In the context of regional geo-politics, Chittagong Hill Tracts are a strategically important area. In the plush of natural beauty and resources reside many culturally and linguistically diverse communities who have been subjected to state violence for decades now. History of state violence inevitably met with political resistance, even a period of armed struggle. Suhan Rizwan, in his The earth shivers beneath the feet (2019), sketches an account of this complex political reality of CHT, reviews Nahid Riyasad

Whenever there is a humanitarian crisis, let it be in Syria, Palestine or New Zealand, social media is stormed with ‘thoughts and prayers’. Despite the fact that these are incidents happening elsewhere, distant matter to prompt sympathy, raise voice against the wrong or rendering condolences and there is nothing wrong about it. In the context of the very vocal public response,  Suhan Rizwan, the author of the novel The earth shivers beneath the feet (পদতলে চমকায় মাটি)raises question of a public silence — how many of us know Matiranga, Longadu or Logang massacre — that took place in Chittagong Hill Tracts in the independent Bangladesh?

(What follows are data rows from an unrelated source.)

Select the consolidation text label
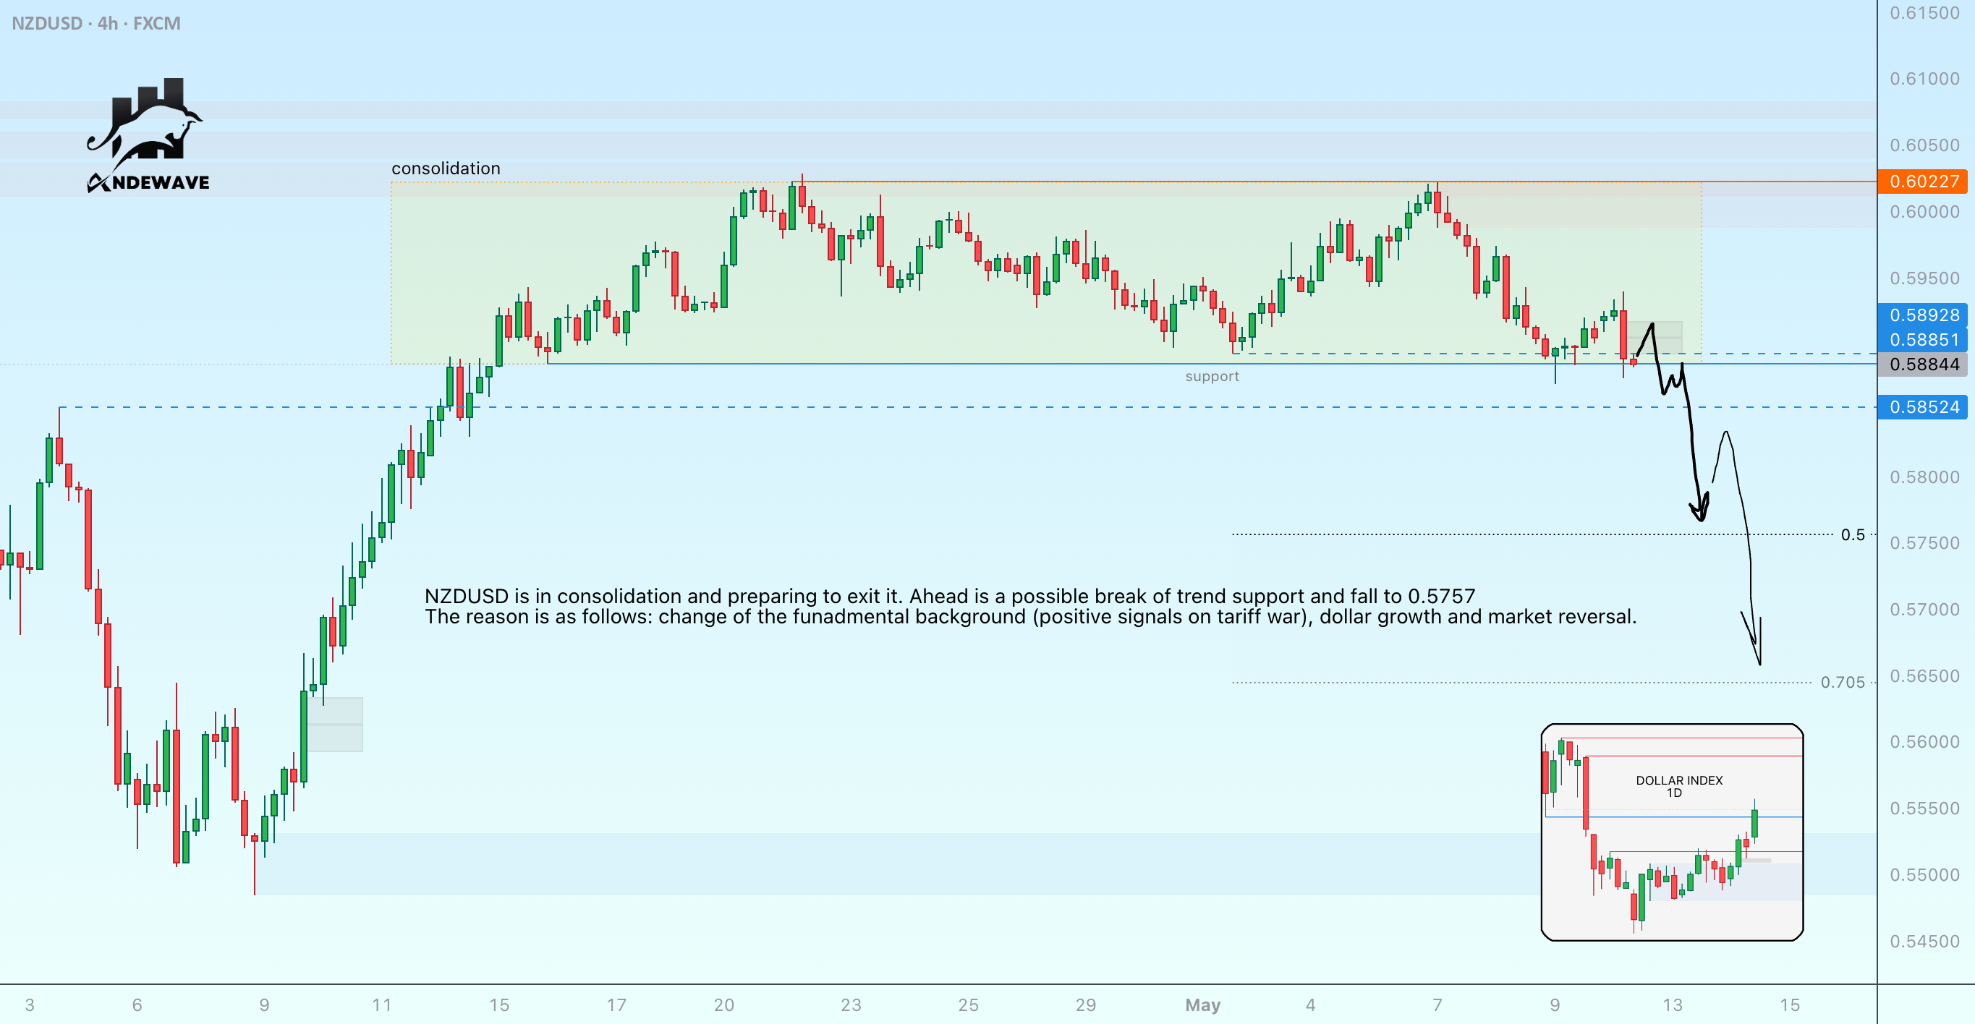 (445, 169)
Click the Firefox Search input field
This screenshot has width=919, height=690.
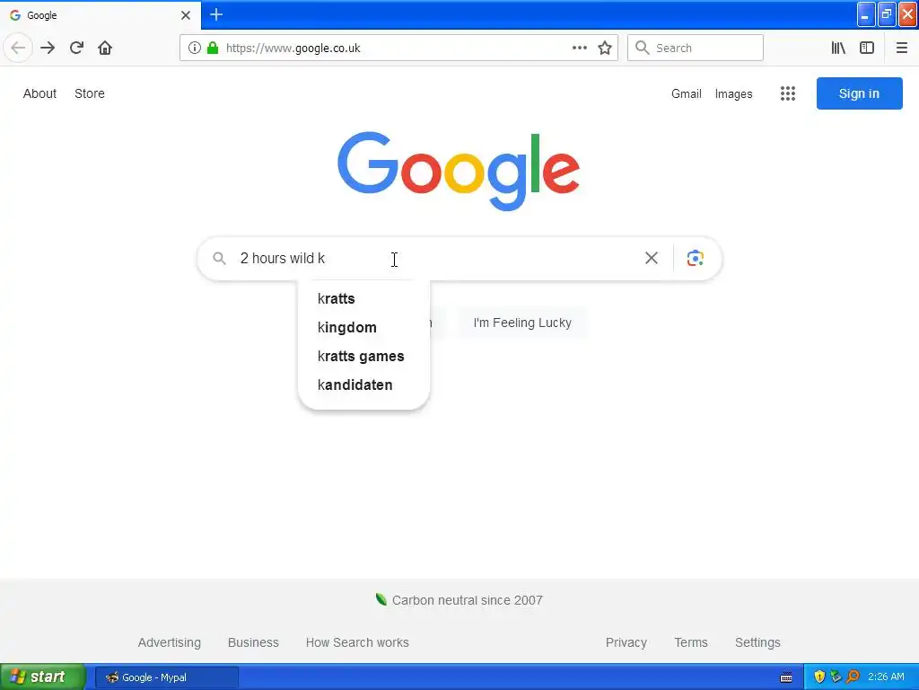coord(696,49)
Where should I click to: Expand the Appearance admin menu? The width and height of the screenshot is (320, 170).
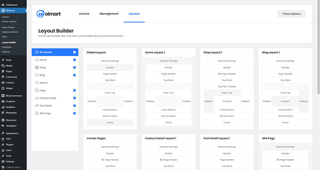tap(12, 133)

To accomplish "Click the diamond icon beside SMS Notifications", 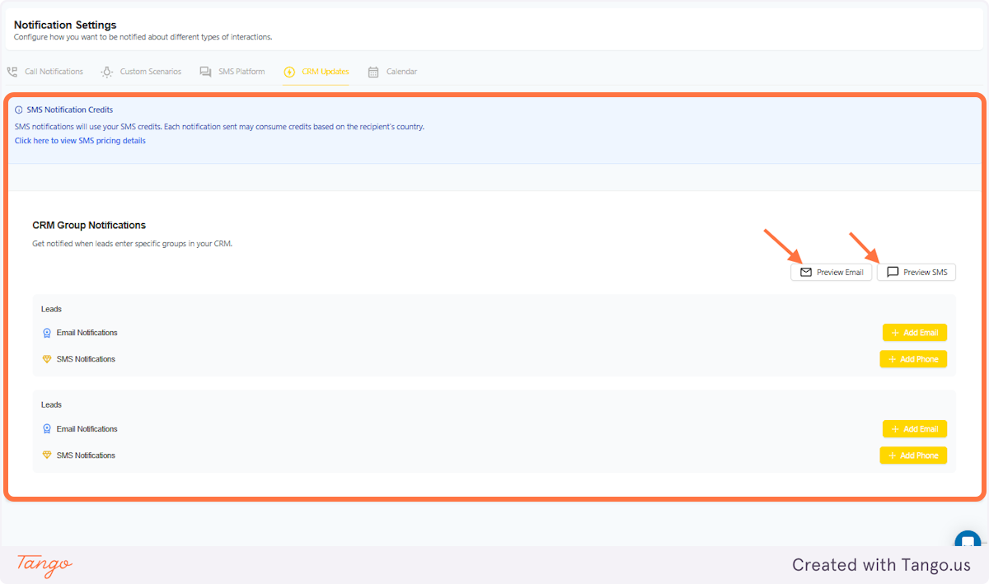I will pyautogui.click(x=46, y=358).
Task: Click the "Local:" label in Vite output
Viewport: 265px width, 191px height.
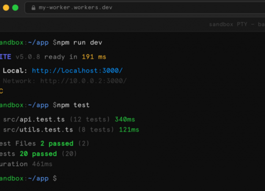Action: [15, 71]
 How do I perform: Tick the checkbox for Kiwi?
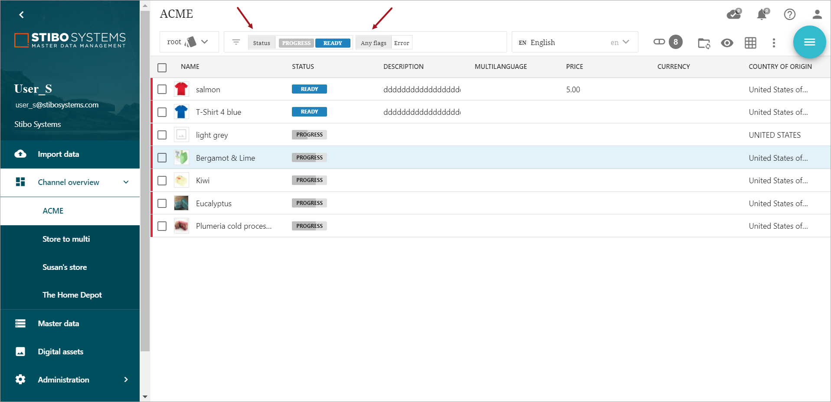point(162,181)
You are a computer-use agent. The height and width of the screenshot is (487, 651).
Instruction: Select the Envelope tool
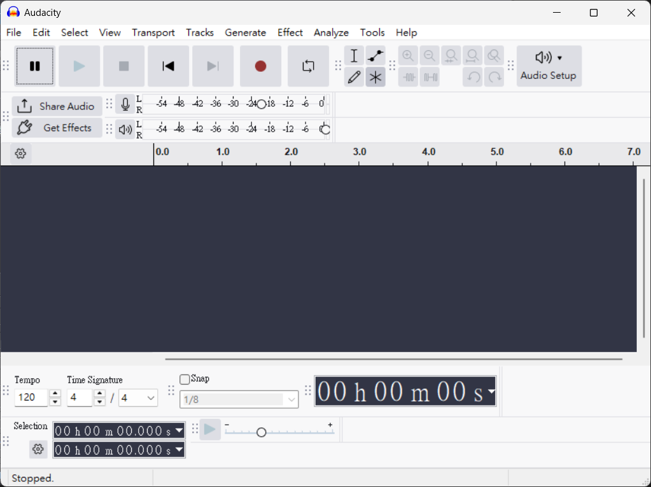(x=375, y=56)
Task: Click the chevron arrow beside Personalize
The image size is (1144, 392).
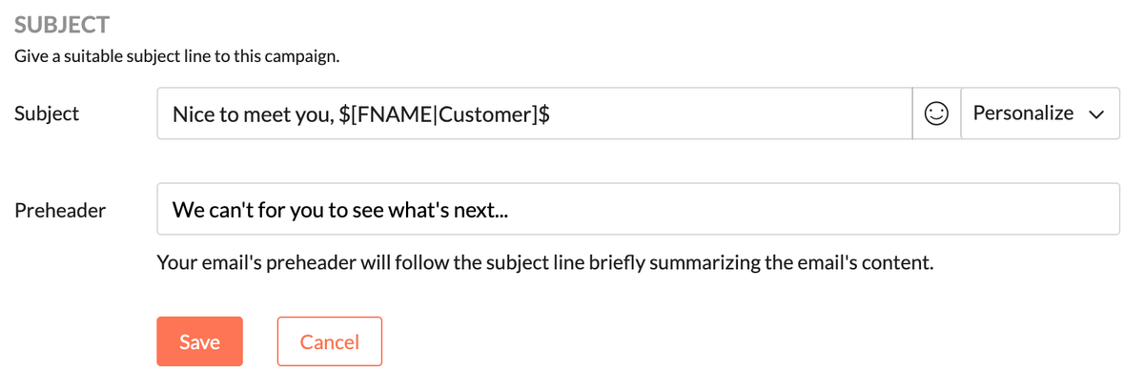Action: click(1095, 114)
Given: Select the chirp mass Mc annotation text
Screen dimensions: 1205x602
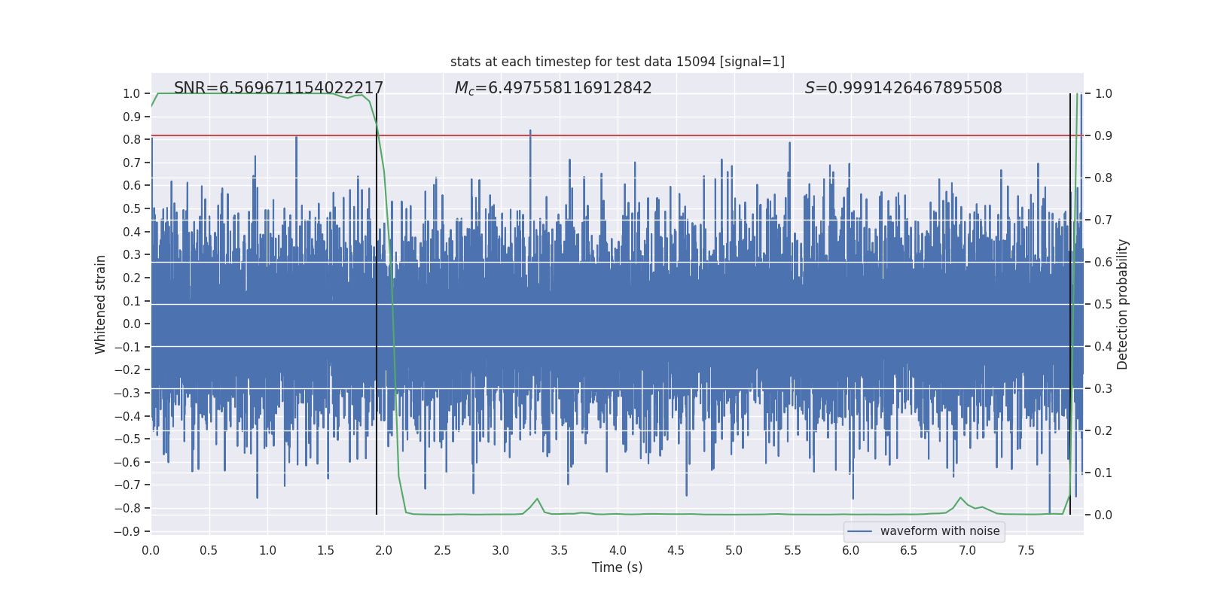Looking at the screenshot, I should pos(553,88).
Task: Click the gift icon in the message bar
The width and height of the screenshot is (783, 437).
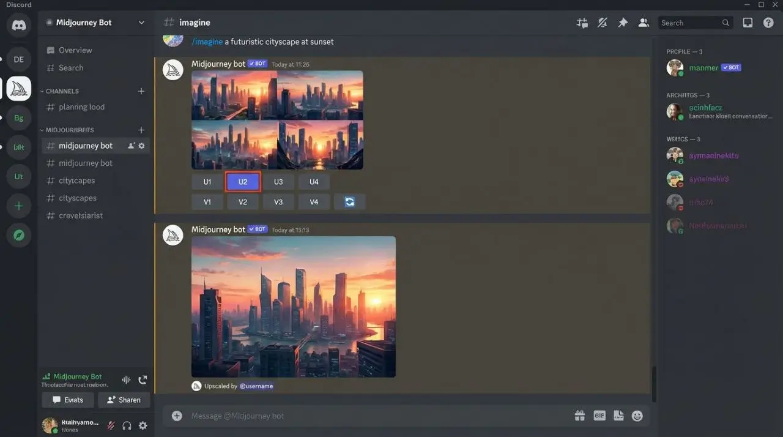Action: click(x=579, y=415)
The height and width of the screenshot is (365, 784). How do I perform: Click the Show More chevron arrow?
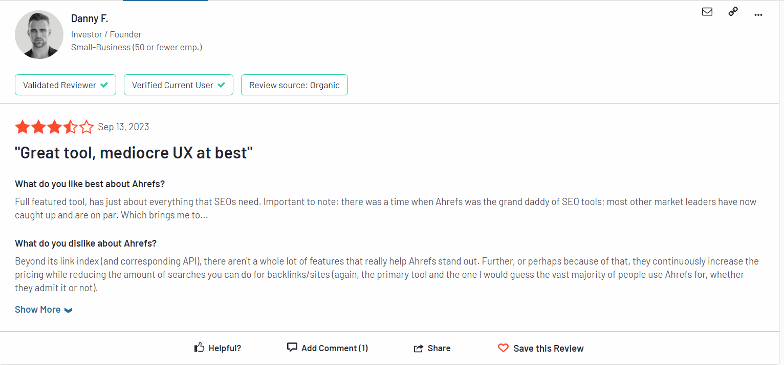69,310
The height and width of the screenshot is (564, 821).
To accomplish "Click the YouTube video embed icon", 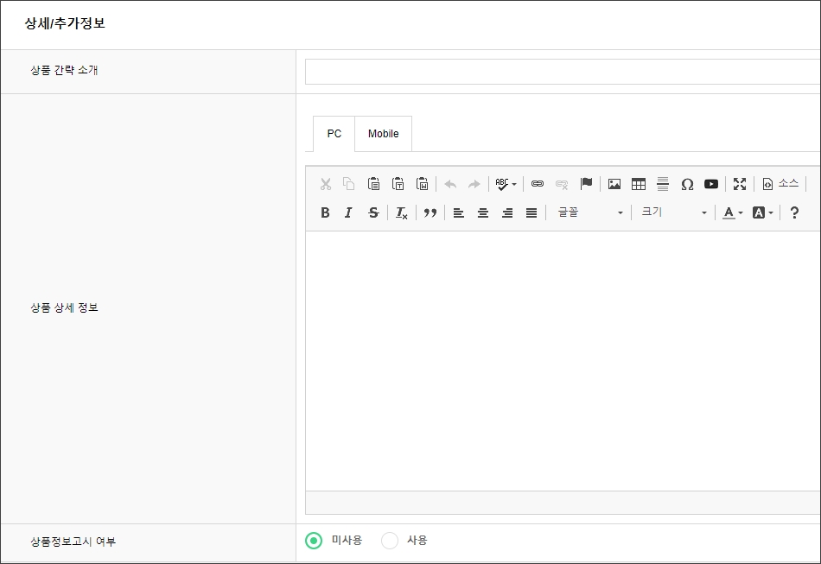I will click(711, 184).
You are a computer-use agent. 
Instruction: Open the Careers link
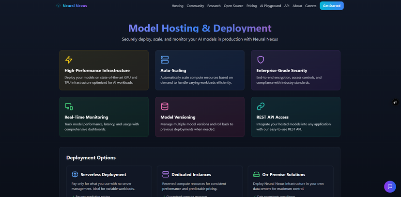310,6
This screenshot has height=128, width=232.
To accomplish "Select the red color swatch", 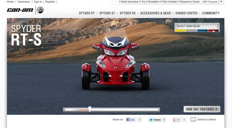I will tap(213, 30).
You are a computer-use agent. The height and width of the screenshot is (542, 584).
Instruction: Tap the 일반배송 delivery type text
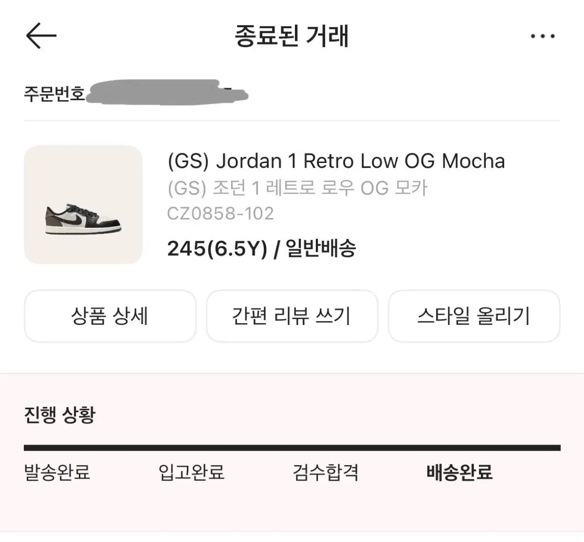321,249
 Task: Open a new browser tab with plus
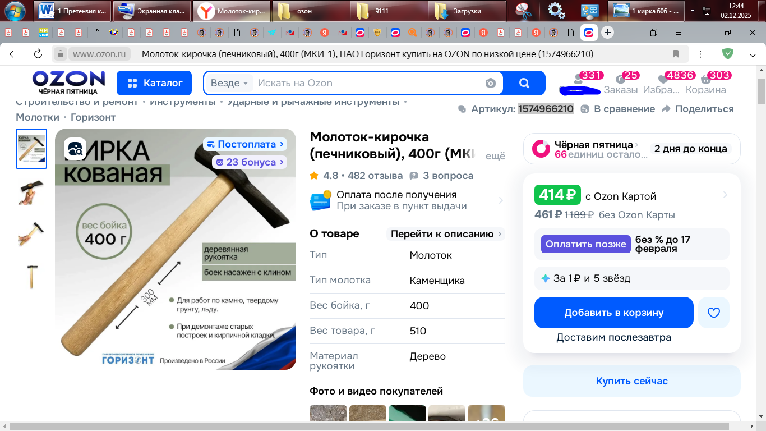[x=607, y=33]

Suhan Rizwan’s novel is published in 2019 from Oitijjho Publications. Unique aspect of this novel is it depicts a story encompassing past and future of CHT, struggle of its people and political-economical-cultural turmoil and sufferings of the people. The novel, on the one hand breaks the notion of homogeneous cultural identity of Bangladeshi people and on the other hand, it chisels out stories and history of repression and oppression that different ethnic communities of CHT have been subjected to for  years.

The novel creates a square with its story line — a group of urban youths, a football coach who is trying to brush off his past guilt, a Chakma footballer battling with his memories and trying to regain confidence and political history and present condition of CHT. All the incidents are interconnected and interwoven cautiously to make a novel out of it.

Samar Kumar Chakma — the protagonist — is an aspiring footballer from Rangamati. He is spotted by Shamim Azad, a first-division football coach and is brought to play for a Dhaka football club. Samar, throughout his football career, has been playing barefoot and has developed a keen sense of distrust and fear of playing wearing boots. For Suhan, boot is a symbol of state violence and author’s use of metaphor to speak to a complex reality is commendable.

Samar’s father Ratan Chakma, a former member of Shanti Bahini, the armed wing of Parbatya Chattagram Jana Samhati Samiti, is mentally unstable and has to be taken care of. During Ratan’s youth, he revolted against Bengali oppressive ruling in the CHT and was brutally tortured by the military.

In Samar’s memory, his father still bears signs of boots on his body, after being stampeded by military. Subsequently, Samar is carrying the same fear and is reluctant to wear boots. This indicates how decades of militarisation of CHT has ruptured the cognitive development of youths and installed fear in them instead of hope.

Shamim Azad, the football coach, who lives with his elder sister, brings Samar to live with him. His sister, though, not very willingly, accepts Samar. However, her character showcases ordinary urban Bengali people’s view of a Jumma person — they are very reluctant to accept a ‘pahari’ person among them.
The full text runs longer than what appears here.